**REQUIRED WORK**
Rewrite the part of the blog post starting at "Yes, one must" and ending at "mama. I know.", substituting "Denver" for "Miami".

**DOCUMENT PASSAGE**
Aw. Did you find that cute? Well, you’re wrong! At least according to all the Nosy Nellies who flocked to Shawn’s timeline to tell her so, like the one who left this comment:

While she may have been perfectly safe, sometimes you are a bit rough handling such a young baby, and not making her warm enough when you take her out. She needs at least socks if not shoes, as well, and hats.

[From People]

Yes, one must bundle up to brave those frigid Miami temperatures. Not to mention, Shawn posted a short video of Roo wearing her beach hat and glasses, so she just didn’t have them on at that particular moment. But the ‘rough’ claim is equally absurd. At no time did I get nervous watching the Roo spin her first flip. You can see clearly that Shawn has full control. Shawn felt the need to clap back, though, telling the interloper:

Are you holding her? Have you physically felt her sweat when she wears socks? Or felt her strength when she stands? Or seen her fuss until she stands up because she hates laying down. Nope. You haven’t. I’m her mama. I know.

Y’all know how much mom-shaming gets to me so my reaction will not surprise you. This is ridiculous, it’s a fun little moment and Roo doesn’t seem bothered in the slightest. Maybe curious why the earth turned upside down, but she’s not crying or fussing at all about it. But, as you can read in Shawn’s caption “(she was perfectly safe… so don’t even haha)”, she was bracing for the critique and that’s because it’s happened before. Shawn posted a video of dancing with Roo over Christmas and added a similar line to hat caption “(yessss mommy shamers… I am sure there is something I am doing very wrong )” people love to judge others’ parenting. And don’t let the anonymity of IG fool you, they’ll walk up to your face and tell you everything you are doing wrong.

**RECORDED INFORMATION**

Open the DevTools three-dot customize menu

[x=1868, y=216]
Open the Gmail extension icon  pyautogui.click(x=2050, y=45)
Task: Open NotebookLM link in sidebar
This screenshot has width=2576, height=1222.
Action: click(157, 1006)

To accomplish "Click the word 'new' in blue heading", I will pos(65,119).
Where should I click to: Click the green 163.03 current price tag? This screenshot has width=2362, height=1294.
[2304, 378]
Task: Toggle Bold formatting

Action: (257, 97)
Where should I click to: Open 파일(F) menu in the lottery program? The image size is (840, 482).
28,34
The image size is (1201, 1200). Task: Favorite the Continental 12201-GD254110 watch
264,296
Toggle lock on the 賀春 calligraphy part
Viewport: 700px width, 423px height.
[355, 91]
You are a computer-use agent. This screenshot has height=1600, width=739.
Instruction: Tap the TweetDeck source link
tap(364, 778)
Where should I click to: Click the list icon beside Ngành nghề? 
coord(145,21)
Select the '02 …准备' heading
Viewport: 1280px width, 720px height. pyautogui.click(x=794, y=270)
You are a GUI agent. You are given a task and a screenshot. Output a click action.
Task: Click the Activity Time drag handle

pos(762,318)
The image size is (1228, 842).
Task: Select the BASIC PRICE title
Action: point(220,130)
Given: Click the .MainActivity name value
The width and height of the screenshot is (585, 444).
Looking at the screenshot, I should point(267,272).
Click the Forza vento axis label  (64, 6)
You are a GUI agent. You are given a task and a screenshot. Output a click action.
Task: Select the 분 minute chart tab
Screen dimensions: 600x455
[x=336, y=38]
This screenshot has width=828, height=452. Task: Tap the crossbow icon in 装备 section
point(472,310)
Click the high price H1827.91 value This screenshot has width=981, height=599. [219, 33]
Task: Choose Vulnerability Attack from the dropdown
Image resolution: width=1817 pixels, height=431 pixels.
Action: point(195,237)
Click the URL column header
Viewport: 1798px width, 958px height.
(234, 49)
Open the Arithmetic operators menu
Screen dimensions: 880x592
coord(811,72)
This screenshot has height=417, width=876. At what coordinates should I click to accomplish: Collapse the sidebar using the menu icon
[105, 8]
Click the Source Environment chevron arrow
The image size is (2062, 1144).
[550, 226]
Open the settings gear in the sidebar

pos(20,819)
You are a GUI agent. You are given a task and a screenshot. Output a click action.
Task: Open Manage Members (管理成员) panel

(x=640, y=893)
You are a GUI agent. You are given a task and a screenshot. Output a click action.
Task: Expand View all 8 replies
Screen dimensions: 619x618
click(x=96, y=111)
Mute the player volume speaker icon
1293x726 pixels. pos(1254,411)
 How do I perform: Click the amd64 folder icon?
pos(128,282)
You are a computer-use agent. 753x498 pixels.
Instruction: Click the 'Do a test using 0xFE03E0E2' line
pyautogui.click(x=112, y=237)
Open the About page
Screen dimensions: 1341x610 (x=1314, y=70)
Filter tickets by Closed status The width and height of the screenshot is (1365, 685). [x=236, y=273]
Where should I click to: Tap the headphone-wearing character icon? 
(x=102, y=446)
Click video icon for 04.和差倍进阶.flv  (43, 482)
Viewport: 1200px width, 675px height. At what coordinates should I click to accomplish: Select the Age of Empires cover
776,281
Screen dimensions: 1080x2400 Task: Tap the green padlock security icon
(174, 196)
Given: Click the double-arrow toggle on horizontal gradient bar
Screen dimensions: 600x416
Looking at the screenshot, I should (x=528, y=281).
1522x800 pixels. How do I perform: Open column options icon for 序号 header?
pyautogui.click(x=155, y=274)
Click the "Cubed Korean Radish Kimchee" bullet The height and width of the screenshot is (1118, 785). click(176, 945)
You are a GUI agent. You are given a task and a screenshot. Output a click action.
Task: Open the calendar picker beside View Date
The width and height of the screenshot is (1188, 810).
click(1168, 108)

**FULL RESPONSE**
Yes, one must bundle up to brave those frigid Denver temperatures. Not to mention, Shawn posted a short video of Roo wearing her beach hat and glasses, so she just didn’t have them on at that particular moment. But the ‘rough’ claim is equally absurd. At no time did I get nervous watching the Roo spin her first flip. You can see clearly that Shawn has full control. Shawn felt the need to clap back, though, telling the interloper:

Are you holding her? Have you physically felt her sweat when she wears socks? Or felt her strength when she stands? Or seen her fuss until she stands up because she hates laying down. Nope. You haven’t. I’m her mama. I know.